Maker's Name: 
W. Wilson, 1 Belmont Street, London NW
Where made: 
18 × 12 × 25 cm

The magnetic dip needle consists of a brass cylinder with glass faces, 18 cm in diameter. A magnetised steel needle is mounted free to rotate about a horizontal axis through its centre of gravity. The needle will thus settle with its magnetic axis in the magnetic meridian and inclined to the horizontal at the angle of dip. The inclination is then read off the scale on the face marked with graduations 90o (vertical) through to 0o (horizontal). The other face is hinged and may be opened to reset the needle. There is a screw mounted on the side of the cylinder which raises or lowers an arm which catches and supports the needle and holds it in a fixed position for storage and transport. The cylinder is also able to rotate about a vertical axis through its circular base (diameter 15cm) which is also marked with graduations 0o to 90o in each quadrant. There are two holes on either side of the faces, positioned so that a square is formed. These may have been used for a spring arm or, more likely, for attaching a bubble level (though this does not easily explain the holes' positions). The stand has levelling screws on the supports. A small level was probably enclosed with the dip circle in its wooden case. This instrument is likely to have been of a 'sturdy' design, designed for field work.

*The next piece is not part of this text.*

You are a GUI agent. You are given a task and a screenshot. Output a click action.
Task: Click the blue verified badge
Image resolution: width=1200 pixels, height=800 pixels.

Compass and dip needles were used to find magnetite in Sweden in the Middle Ages, making the magnetic method the oldest of all applied geophysical techniques. This method of magnetic prospecting for ores was used extensively for iron mining up until the early decades of the twentieth century. However, the dip circle is not a sensitive enough instrument for most ore prospecting purposes and has been replaced with ground-based versions of magnetometers used in aeromagnetic surveys.